The Mayor of Portland, Oregon is the official head of the city of Portland, Oregon, United States. The officeholder is elected for a four-year term and has no term limits. By law, all elections in Portland are nonpartisan. The current mayor is Ted Wheeler, who has served since 2017, and was first elected in the 2016 election.

Duties and powers 
Portland uses a city commission government, the only major city to do so. The mayor and commissioners are responsible for legislative policy and oversee the various bureaus that oversee the day-to-day operation of the city. The mayor serves as chairman of the council, and is responsible for allocating department assignments to his fellow commissioners. His post is largely honorific; most powers exercised by mayors in cities of Portland's size are vested in the council as a whole. However, the mayor does have some powers, such as declaring an emergency and acting as police commissioner.

Elections 
The mayor is elected in citywide election. Elections follow a two-round system. The first round of the election is called the primary election.
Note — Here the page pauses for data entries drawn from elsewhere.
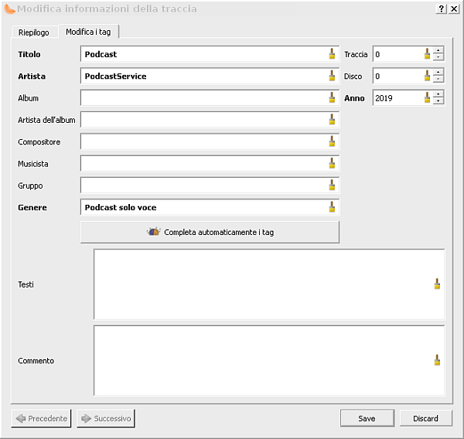
Task: Switch to the Riepilogo tab
Action: pos(34,32)
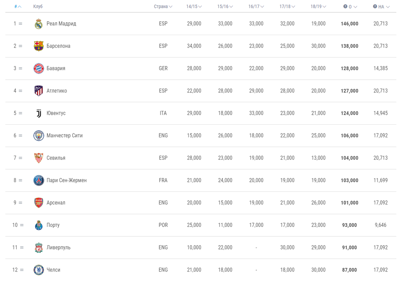Click the Paris Saint-Germain crest
Image resolution: width=409 pixels, height=281 pixels.
[x=39, y=180]
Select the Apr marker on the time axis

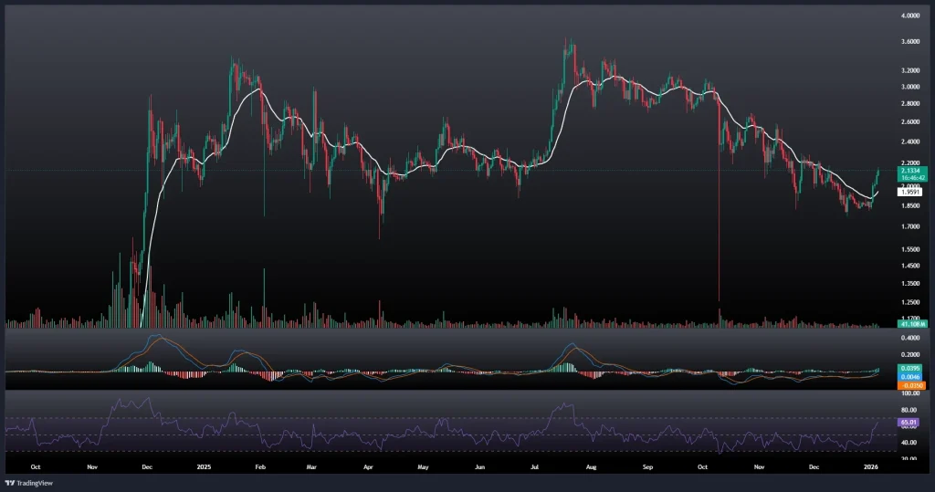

The candidate receiving a majority of the vote in the primary is elected outright. If no candidate receives a majority, the top two candidates advance to a runoff election, called the general election. The City Charter also allows for write-in candidates. The mayor is elected to a four-year term with no term limits. The office of Mayor is officially nonpartisan by state law, although most mayoral candidates identify a party preference. Mayoral elections happen in conjunction with the United States presidential election.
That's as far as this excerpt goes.